▶ **Provided passage**:
------

Saturday, April 21, 2007

Swiss day! Or something






We awake late and take a leisurely approach to todays aims: work, not going to Bern, drawing outside and eating ice cream.
As I have mentioned/bragged our house is in the centre of Lucerne, at Rossligasse, but from our apartment you can't hear any of the comings and goings of those outside. Hiromi and I take to the streets and like most saturdays its like running the gauntlet to move anywhere. We wander around a few squares looking for a nice little cafe, we take a look at some original 19th century etchings in a bargain bucket outside of a antique printers, when we hear Horns. No not air horns like Dukes of Hazzard, but the traditional long horns of Switzerland. We come to a square where nine men are belting out mournful tunes on their horns (I'm afraid there is no way of writing this without sounding coarse), we have time to take a few photos and then they finish,as they clear away we noticce something else in the square, cows. In ten pens sit about eight cows and two calfs(ves?), they are enormous handsome beasts shampooed to pefection and wearing their best sunday cowbells, although one is strangely dressed as a pirate, there is no explanation for this. We wander further to another square and discover a stage where preumably the cows were presented and possibly milked, as the competition is named 'Swiss milk star awards', nearby people queue for milkshake in the boling sun. We gently stroll around the river and it seems impossible to escape the traditional culture today, men lounge about in laderhosen drinking beer and holding horns, waving flags and so on, sadly there is no yodaling, perhaps we were too late for that.

------

▶ **Dataset excerpts**:
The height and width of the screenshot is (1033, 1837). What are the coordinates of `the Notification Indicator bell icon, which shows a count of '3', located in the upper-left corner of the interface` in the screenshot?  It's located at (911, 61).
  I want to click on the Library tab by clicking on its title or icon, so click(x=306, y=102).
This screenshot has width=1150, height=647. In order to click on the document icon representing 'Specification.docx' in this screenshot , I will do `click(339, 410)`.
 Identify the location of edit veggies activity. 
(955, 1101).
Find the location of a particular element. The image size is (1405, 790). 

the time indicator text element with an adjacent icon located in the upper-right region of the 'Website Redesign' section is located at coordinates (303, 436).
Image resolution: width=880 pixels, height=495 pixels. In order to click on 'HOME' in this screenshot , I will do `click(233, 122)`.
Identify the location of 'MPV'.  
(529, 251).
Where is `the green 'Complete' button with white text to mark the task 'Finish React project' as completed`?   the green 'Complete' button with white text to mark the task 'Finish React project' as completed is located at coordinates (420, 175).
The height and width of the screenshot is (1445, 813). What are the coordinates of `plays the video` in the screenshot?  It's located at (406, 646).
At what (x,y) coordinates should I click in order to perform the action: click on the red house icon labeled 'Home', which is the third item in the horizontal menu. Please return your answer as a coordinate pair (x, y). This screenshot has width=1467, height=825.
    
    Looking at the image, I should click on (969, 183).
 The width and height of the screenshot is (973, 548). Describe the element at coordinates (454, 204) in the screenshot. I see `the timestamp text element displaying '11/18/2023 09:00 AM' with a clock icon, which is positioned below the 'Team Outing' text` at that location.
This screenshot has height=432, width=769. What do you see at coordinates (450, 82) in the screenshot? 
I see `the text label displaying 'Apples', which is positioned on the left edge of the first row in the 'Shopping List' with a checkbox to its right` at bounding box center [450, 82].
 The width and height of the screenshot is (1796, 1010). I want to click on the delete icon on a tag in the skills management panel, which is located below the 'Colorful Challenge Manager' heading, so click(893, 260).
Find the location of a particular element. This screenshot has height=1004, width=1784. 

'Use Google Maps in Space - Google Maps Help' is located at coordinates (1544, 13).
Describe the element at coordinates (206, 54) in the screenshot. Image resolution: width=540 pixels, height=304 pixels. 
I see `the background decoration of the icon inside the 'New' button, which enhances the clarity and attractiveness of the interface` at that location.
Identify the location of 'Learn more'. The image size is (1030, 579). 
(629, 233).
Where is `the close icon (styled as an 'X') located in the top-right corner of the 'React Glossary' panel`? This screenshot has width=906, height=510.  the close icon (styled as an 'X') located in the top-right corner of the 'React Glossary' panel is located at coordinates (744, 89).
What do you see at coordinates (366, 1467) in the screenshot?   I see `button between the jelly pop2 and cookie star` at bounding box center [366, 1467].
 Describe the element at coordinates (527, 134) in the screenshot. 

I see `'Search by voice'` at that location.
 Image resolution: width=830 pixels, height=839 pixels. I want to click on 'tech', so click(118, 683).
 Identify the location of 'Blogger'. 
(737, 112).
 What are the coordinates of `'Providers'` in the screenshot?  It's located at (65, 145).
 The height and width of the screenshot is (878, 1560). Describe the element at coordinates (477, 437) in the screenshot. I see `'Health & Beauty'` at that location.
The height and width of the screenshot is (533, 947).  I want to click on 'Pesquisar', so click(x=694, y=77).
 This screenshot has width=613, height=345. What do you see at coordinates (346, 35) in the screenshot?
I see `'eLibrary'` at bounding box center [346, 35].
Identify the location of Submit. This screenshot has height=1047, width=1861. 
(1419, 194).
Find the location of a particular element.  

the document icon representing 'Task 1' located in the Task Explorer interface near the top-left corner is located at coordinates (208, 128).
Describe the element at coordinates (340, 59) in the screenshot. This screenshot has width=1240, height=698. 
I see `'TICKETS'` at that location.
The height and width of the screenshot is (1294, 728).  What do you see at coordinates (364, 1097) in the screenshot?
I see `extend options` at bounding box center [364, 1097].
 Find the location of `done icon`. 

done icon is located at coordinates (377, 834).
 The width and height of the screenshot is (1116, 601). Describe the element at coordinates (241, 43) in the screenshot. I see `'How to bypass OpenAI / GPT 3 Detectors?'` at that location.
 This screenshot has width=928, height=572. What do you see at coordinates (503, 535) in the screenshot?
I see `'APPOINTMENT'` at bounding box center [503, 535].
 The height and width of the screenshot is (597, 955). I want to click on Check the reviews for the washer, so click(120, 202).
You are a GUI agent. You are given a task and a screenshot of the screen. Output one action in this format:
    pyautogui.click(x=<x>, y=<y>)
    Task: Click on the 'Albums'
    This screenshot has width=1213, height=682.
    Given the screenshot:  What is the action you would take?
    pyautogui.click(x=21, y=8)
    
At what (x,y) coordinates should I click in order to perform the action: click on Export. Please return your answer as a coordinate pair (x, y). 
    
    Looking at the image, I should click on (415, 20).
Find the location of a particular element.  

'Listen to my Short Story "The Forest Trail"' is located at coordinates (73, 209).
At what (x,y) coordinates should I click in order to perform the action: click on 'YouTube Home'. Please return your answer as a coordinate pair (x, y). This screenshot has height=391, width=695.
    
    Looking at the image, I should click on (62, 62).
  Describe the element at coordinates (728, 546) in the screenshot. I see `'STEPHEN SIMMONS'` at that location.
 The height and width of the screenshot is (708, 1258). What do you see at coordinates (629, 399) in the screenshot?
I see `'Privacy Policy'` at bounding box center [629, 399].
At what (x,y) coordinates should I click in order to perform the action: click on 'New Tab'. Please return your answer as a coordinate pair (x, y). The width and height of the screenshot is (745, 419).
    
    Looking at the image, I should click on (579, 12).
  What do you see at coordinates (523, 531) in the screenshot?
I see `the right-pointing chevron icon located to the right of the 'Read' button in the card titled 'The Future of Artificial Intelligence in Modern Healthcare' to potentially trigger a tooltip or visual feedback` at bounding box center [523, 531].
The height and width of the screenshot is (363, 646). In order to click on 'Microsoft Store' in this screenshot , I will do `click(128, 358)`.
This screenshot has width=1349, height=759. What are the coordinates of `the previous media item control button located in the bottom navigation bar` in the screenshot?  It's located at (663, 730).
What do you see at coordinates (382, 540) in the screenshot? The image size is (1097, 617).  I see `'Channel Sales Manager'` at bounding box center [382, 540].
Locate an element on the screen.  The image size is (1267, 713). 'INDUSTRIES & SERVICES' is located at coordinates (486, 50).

------

▶ **Exercises to complete**:
**A)** Swap "leisurely" for "relaxed" in the Lucerne blog post, starting at "Saturday, April 21, 2007" and ending at "eating ice cream.", and give that stretch back.
**B)** Pull out the entries starting at the line that contains "The height and width of the screenshot is (1294, 728)." and ending at the line that contains "Looking at the image, I should click on (415, 20).", both lines included, and copy each line unchanged.

▶ **Results for each task**:
**A)**
Saturday, April 21, 2007

Swiss day! Or something






We awake late and take a relaxed approach to todays aims: work, not going to Bern, drawing outside and eating ice cream.

**B)**
The height and width of the screenshot is (1294, 728).  What do you see at coordinates (364, 1097) in the screenshot?
I see `extend options` at bounding box center [364, 1097].
 Find the location of `done icon`. 

done icon is located at coordinates (377, 834).
 The width and height of the screenshot is (1116, 601). Describe the element at coordinates (241, 43) in the screenshot. I see `'How to bypass OpenAI / GPT 3 Detectors?'` at that location.
 This screenshot has width=928, height=572. What do you see at coordinates (503, 535) in the screenshot?
I see `'APPOINTMENT'` at bounding box center [503, 535].
 The height and width of the screenshot is (597, 955). I want to click on Check the reviews for the washer, so click(120, 202).
You are a GUI agent. You are given a task and a screenshot of the screen. Output one action in this format:
    pyautogui.click(x=<x>, y=<y>)
    Task: Click on the 'Albums'
    This screenshot has width=1213, height=682.
    Given the screenshot:  What is the action you would take?
    pyautogui.click(x=21, y=8)
    
At what (x,y) coordinates should I click in order to perform the action: click on Export. Please return your answer as a coordinate pair (x, y). 
    
    Looking at the image, I should click on (415, 20).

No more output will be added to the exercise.